D.R.T è stato arrestato in flagranza di reato il 19 ottobre mentre riceveva il denaro dal 29enne pennese vittima delle minacce. I militari, grazie ad una costante attività di controllo e pedinamento, alla collaborazione di alcuni familiari del ragazzo e alle normali attività di controllo, sono riusciti a cogliere sul fatto il 25enne, che aveva appena ricevuto 900 euro racimolati con fatica dalla vittima.

S.G, invece, è stato arrestato questa mattina in esecuzione dell'ordinanza di custodia in carcere emessa dal Gip De Ninis su richiesta del Pm Pompa. Per lui il capo d'imputazione è quello di tentata estorsione.

Diverse volte i due pregiudicati erano partiti da Pescara per andare a Penne cercando di incontrare il giovane, che aveva pagato loro solo un anticipo dei soldi dovuti, circa 500 euro nel mese di agosto. Era stato minacciato più volte, in particolare i due parlavano di "Gente pesante" che sarebbe arrivata da Pescara per punirlo qualora non avesse saldato il debito ( da qui il nome dell'operazione).

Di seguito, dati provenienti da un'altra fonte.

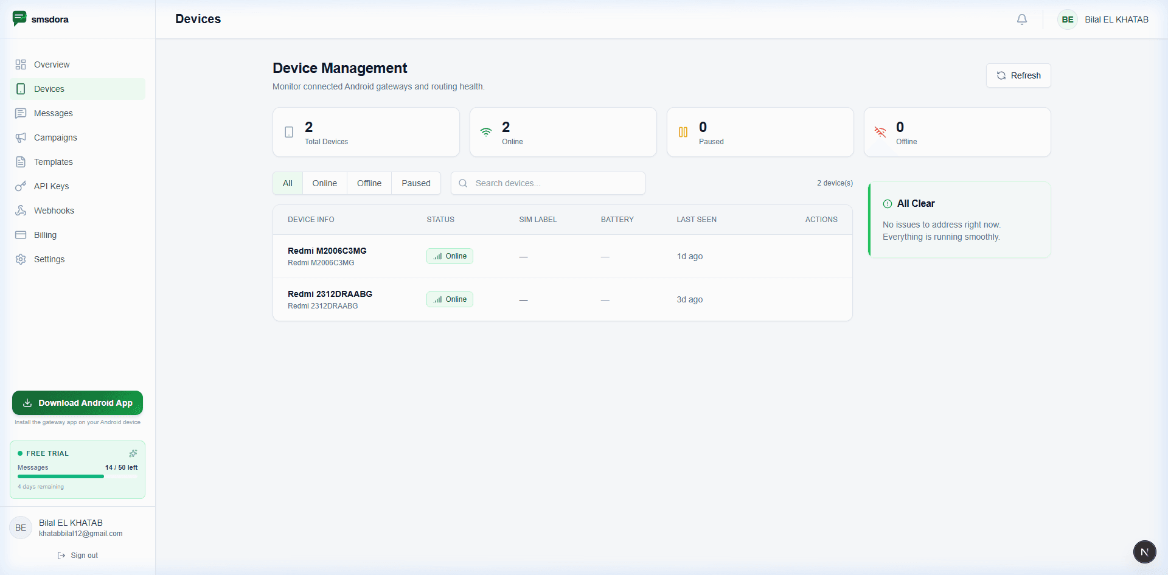1168x575 pixels.
Task: Open the Billing card icon
Action: pyautogui.click(x=21, y=235)
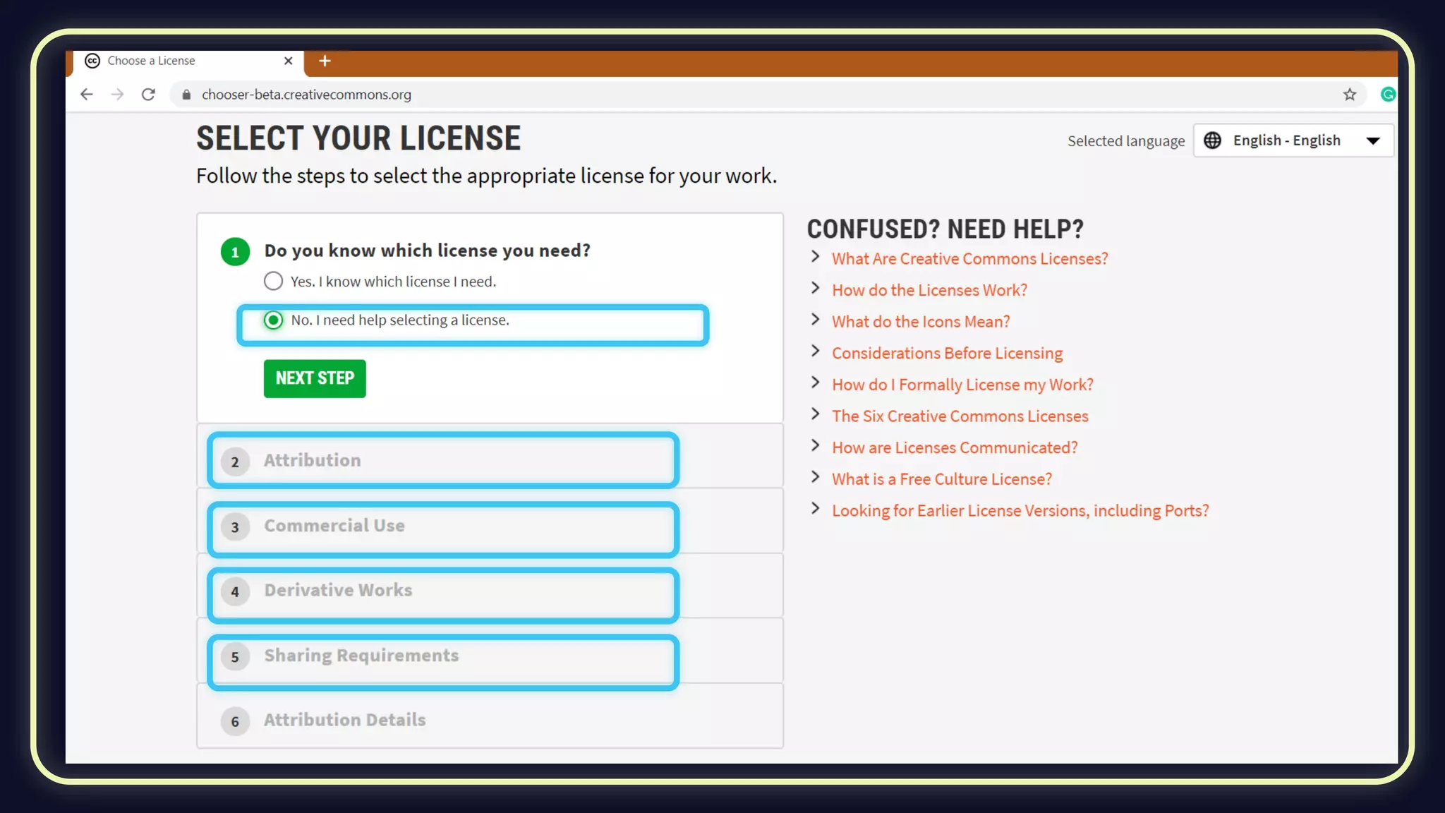Bookmark the page with the star icon
Screen dimensions: 1445x813
(x=1349, y=95)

Il giovane, fra l'altro, non voleva collaborare con i militari temendo ritorsioni da parte della comunità rom alla quale appartengono i due arrestati (legati da parentela). Inoltre, la vittima delle minacce e dell'estorsione temeva consequenze penali in quanto egli stesso aveva spacciato gli stupefacenti acquistati dai due pregiudicati, e per questo era stato arrestato all'inizio di ottobre.